◆ Selected extract
On December 22, 1986, the deal was concluded. The lender released the borrower, R-104, from the responsibility of paying any amount in respect of debts in excess of $3,384,990. This amount is composed of the value of the lands at $2,155,000 and the amount of $1,229,990 that Queenswood No. 1 had agreed to pay to conclude the deal. As we have just seen, in the Memorandum of Understanding, this amount was described as a fee. In the documents executed on December 22, 1986, it was shown as a reduction of the debts owed by R-104. Queenswood No. 1 loaned the amount required to R- 104, which, in turn, undertook to pay it to First City: Funding Agreement between First City and Queenswood No. 1 and R-104 (Exhibit A-1, Tab. 58). Paragraph C of the recital clauses of this Agreement read as follows:
Queenswood has agreed to provide a total of $1,229,990 to R-104 in two installments to be used by R-104 for the purpose of satisfying part of its indebtedness to First City.
To the question why First City would proceed to such a forgiveness, the witness said that he could not answer for First City but that he believed that First City saw the deal as a way to reduce its loss.
The accounting treatment of the amount of the forgiveness of $8,303,261 was as follows: the amount was included twice in the financial statements attached to the Appellant’s 1986 tax return (Exhibit A-1, Tab 11). On the page entitled “R-104, Balance Sheet, December 24, 1986”, the amount of forgiveness was included under the heading “Liabilities” to reduce the amount of loan payable. On the page entitled “R-104, Statement of Loss and Deficit, December 24, 1986”, the amount of forgiveness of $8,303,261 was included as an “Extraordinary item - Gain on Forgiveness of Debt”. In the same statement, the cost of sales is shown in the amount of $8,150,696. In the “Reconciliation of Net Income per Financial Statements with Net Income for Federal Income Tax Purposes, December 24, 1986”, the amount of forgiveness is shown as an amount that need not be included in the Appellant’s income computed to comply with the Act and therefore is not included.
Mr. Staple testified that he had assessed the Appellant on the basis that the debts under the loan agreement were trade debts, in that no borrowed moneys could be used otherwise than on the acquisition of lands as previously approved by the lender and, the loan agreement being of a participating nature, the lender was more in the situation of a vendor than in that of a lender. Therefore, he included in the Appellant’s income the amount of forgiveness. He also considered the amount of $1,229,990 paid by Queenswood No. 1 to be a fee and not an amount paid as a reduction of the debt owing. Therefore, he added it to the amount of forgiveness that he had included in the Appellant’s income.

◆ Exercise brief
Reproduce the portion of the debt forgiveness excerpt beginning with "To the question" and ending with "reduce its loss.", swapping "witness" for "deponent".

◆ Data block
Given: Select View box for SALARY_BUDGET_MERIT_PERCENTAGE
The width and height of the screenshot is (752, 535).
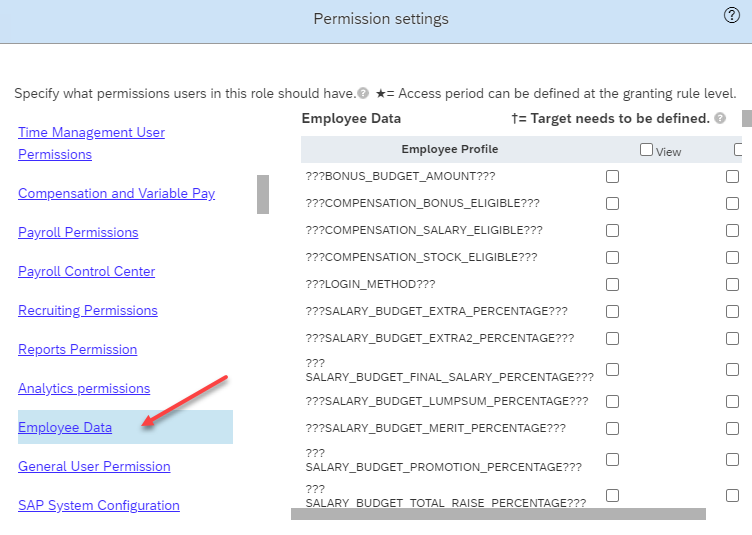Looking at the screenshot, I should [x=612, y=428].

◆ Exercise result
To the question why First City would proceed to such a forgiveness, the deponent said that he could not answer for First City but that he believed that First City saw the deal as a way to reduce its loss.